May numbers are in and the takeaway….tax credits get buyers a movin'.
As many of you know, the government's $8,000 tax credit was for deals under contract by the end of April 2010. So what happened to May 2010's numbers?
Some relevant highlights for May 2010:
- Pending sales were down 40% versus May 2009.
- Closed sales were up 40% versus May 2009.
- Median prices were down slightly, off by 6% versus May 2009.
Should we be crying our eyes out? Probably not. That tax credit potentially stimulated a bunch of activity that may not have even happened later in the year.

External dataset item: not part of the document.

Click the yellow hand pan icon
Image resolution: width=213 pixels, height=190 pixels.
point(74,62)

Even if all it did was pull sales in earlier, most condo buyers are not nearly as frightened of the market as they were a year ago. It's very possible some of that cautious optimism will persist even in the tax-credit free world (so long as prices and some baseline of activity hold up).

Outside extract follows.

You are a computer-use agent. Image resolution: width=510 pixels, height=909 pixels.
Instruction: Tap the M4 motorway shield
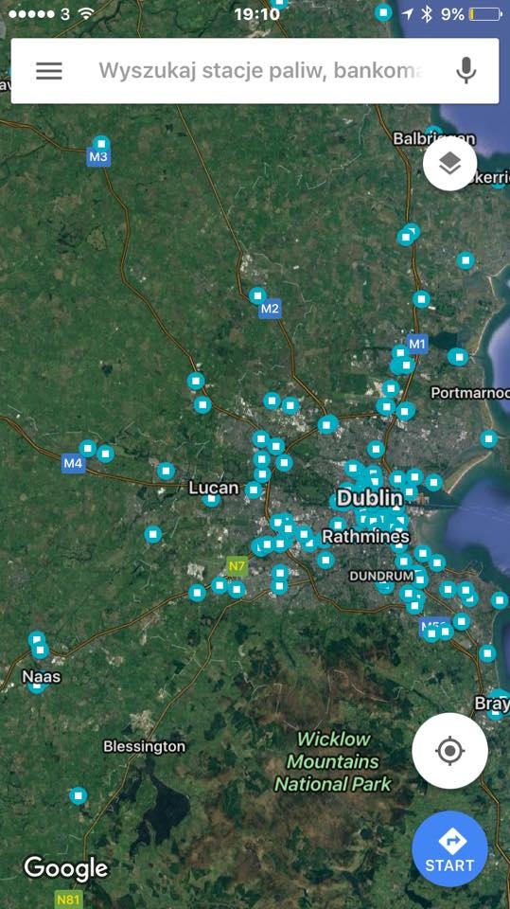click(x=73, y=463)
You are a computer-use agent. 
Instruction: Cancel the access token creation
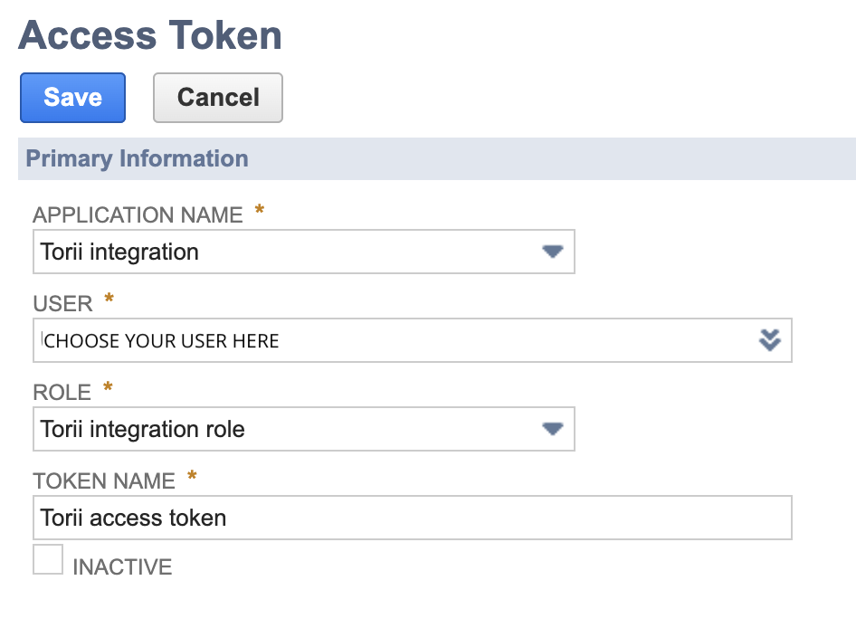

As a recap, closed sales versus the previous year have been up every month in 2010. March, April, and May beat their 2009 numbers by 50%, 80%, and 40%, respectively. For those who were watching the condo trends in 2009, closed sales in April 2009 were 50% lower than the previous year so we've made a ton of progress in the past year.

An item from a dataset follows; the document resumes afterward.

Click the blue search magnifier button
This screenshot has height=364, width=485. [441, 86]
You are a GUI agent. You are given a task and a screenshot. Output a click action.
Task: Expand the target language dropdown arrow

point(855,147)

It will be interesting to see if that tax credit momentum comes back organically or if all of that accelerated activity in the last 6 months takes the next 6 months to smooth out.
Check out the 3rd graphic for Seattle:
http://www.ritholtz.com/blog/2010/06/move/
I wonder if that partially explains the relative recovery of Seattle’s real estate market.
The market IS NOT recovering. I shorted my condo about 5 months ago – I really priced this thing to sell. It’s NOW appraising for what I shorted it for. YIKES. I feel like I escaped, but just barely. Mezzo condo, bought 345, sold 245, at time of sale appraised for about 260-270, now, appraised for 230-240. YIKES.